> **EXERCISE DETAILS**:
Run through the records and, wherever a line holds the word "menu", return that line.

== PROVIDED ENTRIES

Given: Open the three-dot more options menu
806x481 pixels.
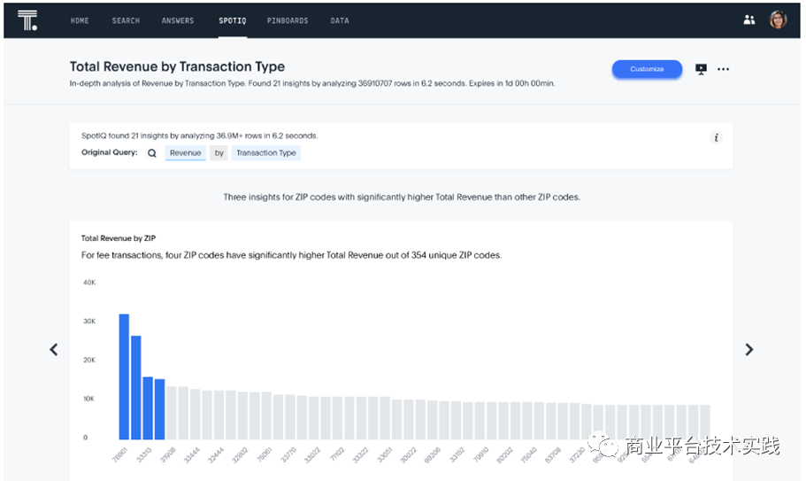Looking at the screenshot, I should point(724,69).
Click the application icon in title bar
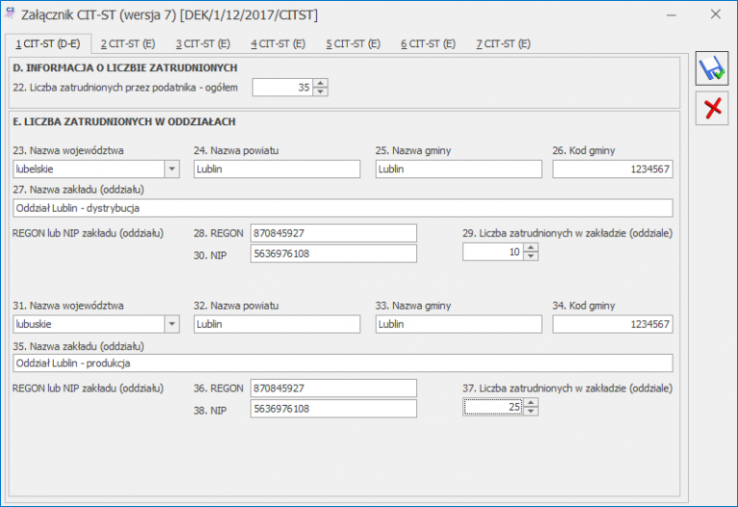The height and width of the screenshot is (507, 738). pos(11,14)
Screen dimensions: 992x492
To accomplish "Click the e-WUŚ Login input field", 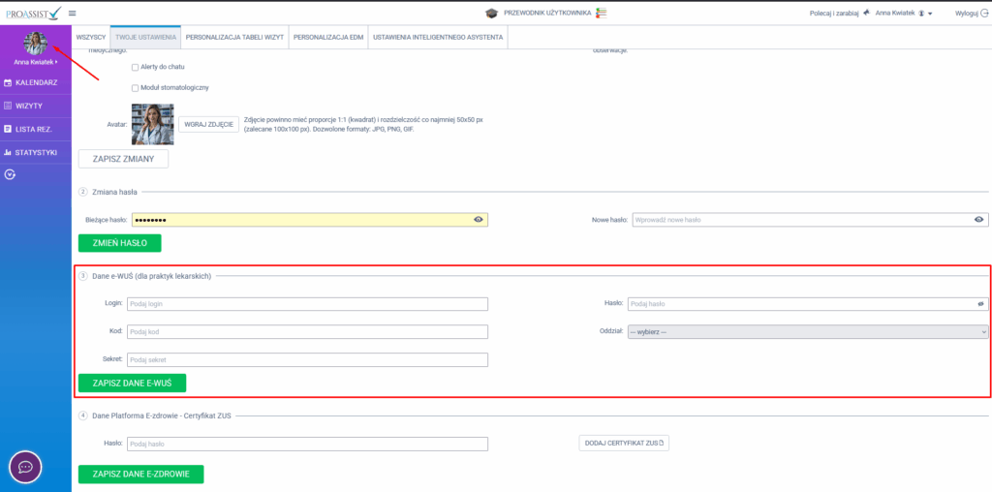I will tap(306, 304).
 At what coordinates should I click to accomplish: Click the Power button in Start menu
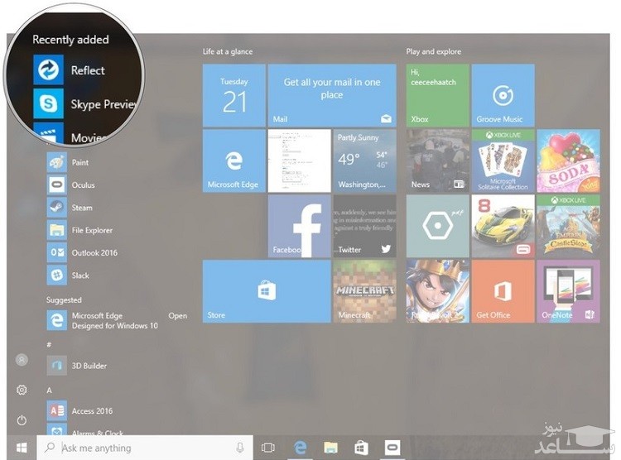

====

> **SOLVED PROBLEM**:
Given: Open the three-dot more options menu
 At what coordinates should I click to accomplish: Click the Power button in Start menu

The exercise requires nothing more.